By Ian Ransom
TOKYO/MELBOURNE (Reuters) - Australia waited in anticipation on Wednesday ahead of an International Olympic Committee vote in Tokyo expected to confirm preferred bidder Brisbane as host of the 2032 Summer Games.
Queensland state Premier Annastacia Palaszczuk and the Australian delegation will provide a final presentation to IOC members in Tokyo before the vote at around 5:10 p.m. (0810 GMT)
Rather than running against rival candidates, Queensland's state capital Brisbane needs only ratification at Wednesday's IOC session to win the Games.
The IOC overhauled its bidding rules in 2019 to reduce costs and make the process easier for cities after seeing a number of would-be hosts drop out in preceding years.
The reforms have played into Brisbane's hands, with the city named preferred bidder by an IOC commission in February and endorsed by the powerful IOC Executive Board last month.

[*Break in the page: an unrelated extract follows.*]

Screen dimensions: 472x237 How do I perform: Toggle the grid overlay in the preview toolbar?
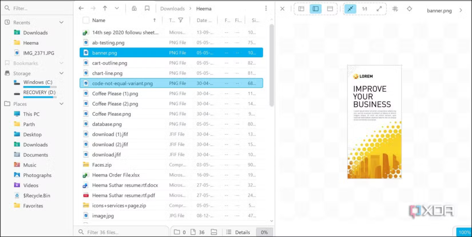[395, 9]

Though Brisbane is considered a shoe-in, IOC members could yet decline to ratify its bid which would put it back into a race with other countries and cities that have expressed interest, including Budapest, Doha and Germany's Ruhr valley.
Australia's bid delegation arrived in Tokyo on Monday and said they were taking nothing for granted.
"We are here to work, we're here to get the job done and we're here to bring it home," Brisbane city mayor Adrian Schrinner told reporters at the airport.
The confidence is patent in Brisbane and other Australian cities where authorities have set up "live sites" for residents to watch the IOC's announcement on big screens.
Strict lockdowns in three of Australia's six states due to COVID-19 outbreaks may dampen the party vibe but Queensland remains open to celebrate and Brisbane locals will gather on the South Bank of the Brisbane River for the big moment.
Queensland's Gold Coast hosted the 2018 Commonwealth Games and if the state lands the 2032 Olympics Australia will become only the second country after the United States to host Summer Games in three different cities.
Melbourne held the Games in 1956 and Sydney hosted them in 2000.